Nada de atirar nas próprias pernas - Por Roberto Rodrigues
CAPA Ex-ministro Roberto Rodrigues. Foto Divulgação
Temos que cuidar de combater ilegalidades cometidas por aventureiros que perturbam nosso agro – tropical, sustentável e competitivo
A grande revelação das últimas eleições foi o surgimento de um poderoso contingente conservador entre os eleitores. A expressiva votação em candidatos mais conservadores para Senado, Câmara Federal e governos de estado, além da que recebeu Jair Bolsonaro, é prova cabal dessa corrente que transcende o setor rural. Não foram os agricultores que estiveram em Brasília aos milhares manifestando legitimamente seu descontentamento com o resultado das urnas e, muito mais do que isso, mostrando que não aceitarão passivamente uma guinada radical à esquerda como aconteceu em vários outros países da América Latina. A sociedade urbana era a grande maioria dos manifestantes.
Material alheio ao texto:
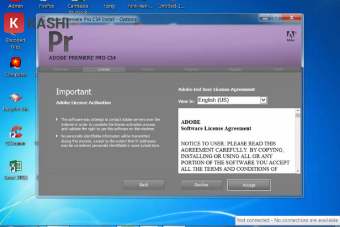Select the Computer desktop icon
340x227 pixels.
(x=15, y=65)
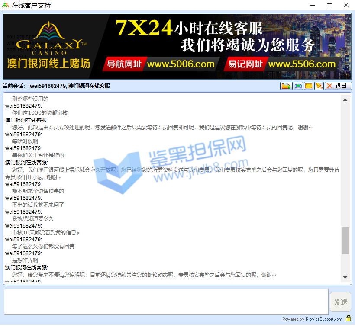This screenshot has height=327, width=355.
Task: Click the yellow padlock security icon
Action: pos(348,319)
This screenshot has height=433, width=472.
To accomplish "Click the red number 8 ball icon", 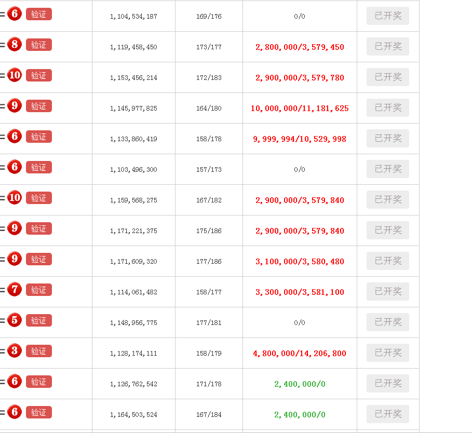I will coord(15,45).
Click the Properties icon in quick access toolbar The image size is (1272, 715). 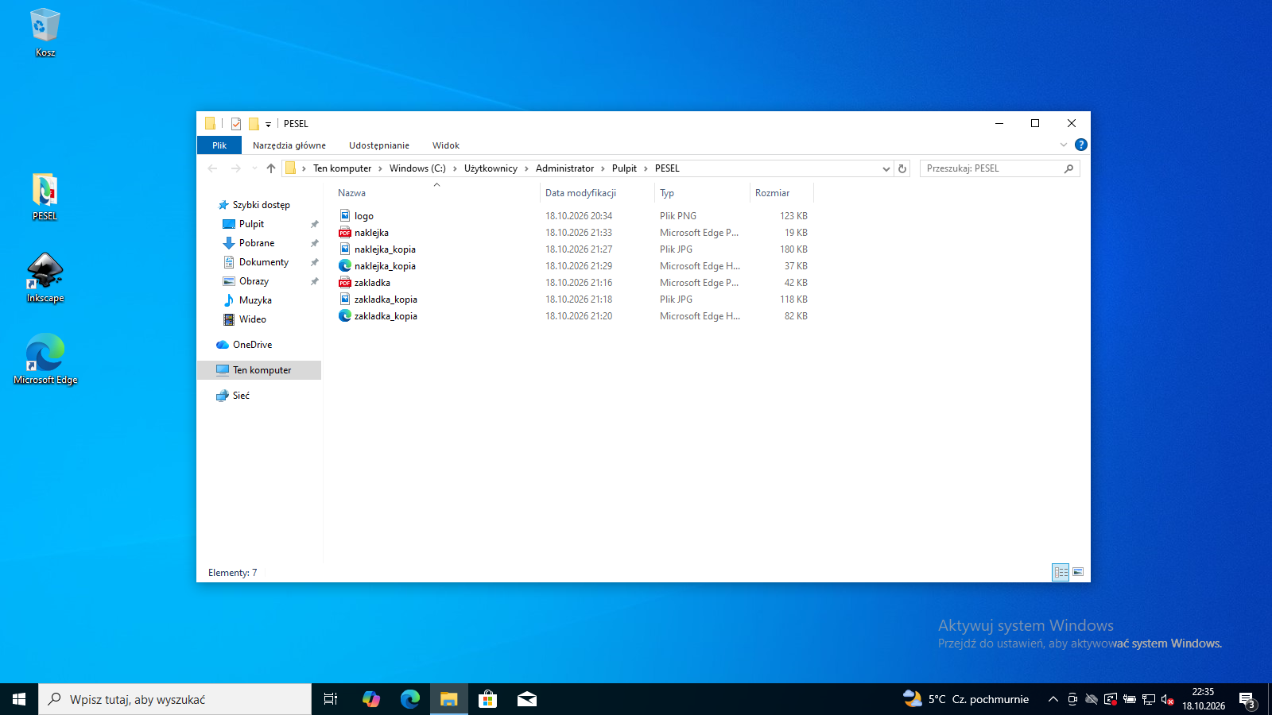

Isso traz uma enorme responsabilidade ao governo eleito no que tange a “unir o país”, como foi vocalizado pelos vencedores. O país está mesmo dividido. E, mais do que nunca, o diálogo sério e verdadeiro precisa ser articulado entre contrários. Para isso, é essencial que os lados se dispam de radicalismo e/ou de idiossincrasias que cresceram na campanha e se debrucem sobre o que é realmente prioritário para o Brasil e sua população, esquecendo as eleições que agora pertencem ao passado. Recente, mas passado. Esse diálogo não é fácil – mas é indispensável.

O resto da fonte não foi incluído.